The task: Your response must be made up of each line in the data below that contains the string "computer".

Saved entries:
-=-=-=-=-
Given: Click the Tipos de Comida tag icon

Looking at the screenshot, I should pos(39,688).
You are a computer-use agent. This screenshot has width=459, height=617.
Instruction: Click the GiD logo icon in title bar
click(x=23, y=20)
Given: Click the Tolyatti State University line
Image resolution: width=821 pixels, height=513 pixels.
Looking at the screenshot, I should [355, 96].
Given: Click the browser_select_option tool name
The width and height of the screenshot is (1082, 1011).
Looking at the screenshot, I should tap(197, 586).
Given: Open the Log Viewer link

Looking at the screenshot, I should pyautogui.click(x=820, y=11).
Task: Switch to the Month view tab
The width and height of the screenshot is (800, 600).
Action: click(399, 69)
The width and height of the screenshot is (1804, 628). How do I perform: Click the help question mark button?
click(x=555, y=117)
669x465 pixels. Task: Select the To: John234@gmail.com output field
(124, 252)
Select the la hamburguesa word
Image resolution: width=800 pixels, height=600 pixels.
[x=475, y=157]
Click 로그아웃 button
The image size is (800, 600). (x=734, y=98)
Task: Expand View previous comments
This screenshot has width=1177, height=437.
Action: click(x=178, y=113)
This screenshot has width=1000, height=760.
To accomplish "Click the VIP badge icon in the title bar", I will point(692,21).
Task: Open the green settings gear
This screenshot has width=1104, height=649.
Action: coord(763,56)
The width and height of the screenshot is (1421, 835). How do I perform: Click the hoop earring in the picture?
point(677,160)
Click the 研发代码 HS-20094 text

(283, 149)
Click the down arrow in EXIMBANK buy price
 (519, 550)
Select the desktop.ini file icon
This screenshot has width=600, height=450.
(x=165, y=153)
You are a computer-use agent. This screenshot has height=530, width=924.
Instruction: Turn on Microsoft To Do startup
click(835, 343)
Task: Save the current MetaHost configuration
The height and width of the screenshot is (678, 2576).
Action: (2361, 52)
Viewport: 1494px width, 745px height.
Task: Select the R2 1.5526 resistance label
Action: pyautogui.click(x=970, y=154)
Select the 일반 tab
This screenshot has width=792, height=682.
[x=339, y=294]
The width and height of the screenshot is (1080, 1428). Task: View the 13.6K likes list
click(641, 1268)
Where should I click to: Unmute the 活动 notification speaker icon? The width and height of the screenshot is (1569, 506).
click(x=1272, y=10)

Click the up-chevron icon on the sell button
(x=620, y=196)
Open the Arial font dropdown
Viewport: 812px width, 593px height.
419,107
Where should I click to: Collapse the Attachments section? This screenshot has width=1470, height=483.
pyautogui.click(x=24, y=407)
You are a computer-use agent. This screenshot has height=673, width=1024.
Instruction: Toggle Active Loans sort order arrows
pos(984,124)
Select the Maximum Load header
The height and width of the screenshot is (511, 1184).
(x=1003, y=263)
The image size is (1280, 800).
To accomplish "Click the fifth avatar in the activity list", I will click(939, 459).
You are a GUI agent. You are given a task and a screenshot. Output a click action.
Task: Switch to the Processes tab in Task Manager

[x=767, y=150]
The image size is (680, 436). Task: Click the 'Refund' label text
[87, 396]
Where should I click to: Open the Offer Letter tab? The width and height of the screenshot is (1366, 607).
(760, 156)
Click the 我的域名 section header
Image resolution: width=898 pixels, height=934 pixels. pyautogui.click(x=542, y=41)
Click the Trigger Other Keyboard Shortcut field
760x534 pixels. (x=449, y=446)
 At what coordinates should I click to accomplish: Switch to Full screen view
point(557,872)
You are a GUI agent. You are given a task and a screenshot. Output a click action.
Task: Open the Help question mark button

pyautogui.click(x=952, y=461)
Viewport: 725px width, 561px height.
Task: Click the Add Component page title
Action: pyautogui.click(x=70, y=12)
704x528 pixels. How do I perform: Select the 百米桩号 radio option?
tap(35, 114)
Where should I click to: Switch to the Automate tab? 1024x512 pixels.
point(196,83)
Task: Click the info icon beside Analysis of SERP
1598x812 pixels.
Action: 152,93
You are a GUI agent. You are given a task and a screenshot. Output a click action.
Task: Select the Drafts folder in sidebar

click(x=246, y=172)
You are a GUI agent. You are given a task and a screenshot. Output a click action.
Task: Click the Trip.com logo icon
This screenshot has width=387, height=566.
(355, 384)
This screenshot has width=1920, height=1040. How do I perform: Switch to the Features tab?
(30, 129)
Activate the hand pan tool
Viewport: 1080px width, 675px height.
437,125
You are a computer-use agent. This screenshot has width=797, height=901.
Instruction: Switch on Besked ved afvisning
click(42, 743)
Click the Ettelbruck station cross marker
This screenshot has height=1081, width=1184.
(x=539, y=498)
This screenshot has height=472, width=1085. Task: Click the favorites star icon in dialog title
-=-=-=-=-
Exercise answer:
You are a computer-use agent. This screenshot has width=459, height=617.
You are a computer-use agent. This screenshot has height=530, width=924.
You are a computer-use agent. This screenshot has height=673, width=1024.
You are a computer-use agent. This screenshot has width=797, height=901.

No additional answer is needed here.